● **Selected extract**
This month, the C-Suite features Harry Bernstein, founder and CCO of the well-regarded digital agency The 88.  After nearly 10 years in the traditional advertising industry working for the likes of O&M and Berlin Cameron and creative directing major campaigns for Coca-Cola, Ford, and Heineken Light—Harry did a brief stint on the brand side before realizing his own vision and starting The 88 in 2010.

The 88 and his team of 50 have amassed a stable of superstar clients. The digital agency’s sweet spot is helping brands build buzz, excitement, and foot traffic to their stores and online marketplaces while utilizing influencers to help frame brand narratives and engage consumers online. His team successfully walks the tightrope of balancing the vision of his clients with the vision of these individuals to create compelling campaigns. This year The 88 was selected as one of Snapchat’s Global Creative partners, a testament to the strength of their digital work.

Bm: What are the biggest branding challenges in today’s hypercompetitive environment?

● **Data supplied**

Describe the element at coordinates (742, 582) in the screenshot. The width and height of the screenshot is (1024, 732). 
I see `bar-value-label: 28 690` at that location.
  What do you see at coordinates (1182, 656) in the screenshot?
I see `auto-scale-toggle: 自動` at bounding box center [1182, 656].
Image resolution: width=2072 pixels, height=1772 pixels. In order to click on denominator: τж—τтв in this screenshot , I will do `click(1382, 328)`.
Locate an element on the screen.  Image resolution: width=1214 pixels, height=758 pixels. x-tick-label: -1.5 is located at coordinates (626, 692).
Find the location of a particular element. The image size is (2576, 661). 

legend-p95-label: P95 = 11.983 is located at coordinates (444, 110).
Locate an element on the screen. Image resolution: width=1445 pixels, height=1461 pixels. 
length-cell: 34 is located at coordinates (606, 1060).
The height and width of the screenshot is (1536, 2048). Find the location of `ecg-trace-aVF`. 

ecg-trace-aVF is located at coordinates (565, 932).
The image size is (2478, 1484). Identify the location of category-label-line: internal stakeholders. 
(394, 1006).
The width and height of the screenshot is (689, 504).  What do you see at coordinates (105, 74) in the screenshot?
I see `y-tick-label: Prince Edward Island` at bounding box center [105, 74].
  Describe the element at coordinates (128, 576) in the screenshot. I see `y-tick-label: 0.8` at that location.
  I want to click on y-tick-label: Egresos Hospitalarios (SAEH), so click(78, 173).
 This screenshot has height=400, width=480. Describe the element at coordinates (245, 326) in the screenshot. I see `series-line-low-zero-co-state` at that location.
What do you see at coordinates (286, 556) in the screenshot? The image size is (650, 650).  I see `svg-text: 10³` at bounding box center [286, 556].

● **To-do item A**
Print the records again word for word, starting at their first line and ending after the line that contains "center [1182, 656].".
● **To-do item B**
Carry on the profile of Harry Bernstein and his agency, The 88, from its last line.

● **Response A**
Describe the element at coordinates (742, 582) in the screenshot. The width and height of the screenshot is (1024, 732). 
I see `bar-value-label: 28 690` at that location.
  What do you see at coordinates (1182, 656) in the screenshot?
I see `auto-scale-toggle: 自動` at bounding box center [1182, 656].

● **Response B**
harry-bernstein-headshotHarry Bernstein: I think that one of the bigger challenges that brands have is that they’ve lost their connection to themselves. And I think strong brands have, internally, hired people that share and understand the ethos of that brand, and they all kind of evolve it and grow it, in partnership with certain agencies.

[There are] some brands that have just lost their own ethos. I can only do as good of a job expressing your brand on social, as you can express your brand to the world. We have been fortunate to work with some brands that do have clear D&As and some brands that have their founders still floating around, and when we [work with them], clients always say that: “Wow, I really feel like you get us.” So, you need to get you, before I can get you. Then I can go off and create interesting and unique ways to express that to the rest of the world, with so many unique opportunities [that are available] now – Instagram, Snapchat, Facebook, advertising, re-marketing, video, live-streaming — I mean all the tactics, even drones. I feel like, if anything, my job has gotten easier with the evolution of the ability to make video, film, and photos so quickly. I think the bigger challenge is for a brand to know itself, be true to itself, and understand itself.

Bm: Let me just piggy back on your answer. If a brand particularly has lost its ethos or lost its way, so to speak, what guidance or direction would you give to that brand to sort of re-direct it?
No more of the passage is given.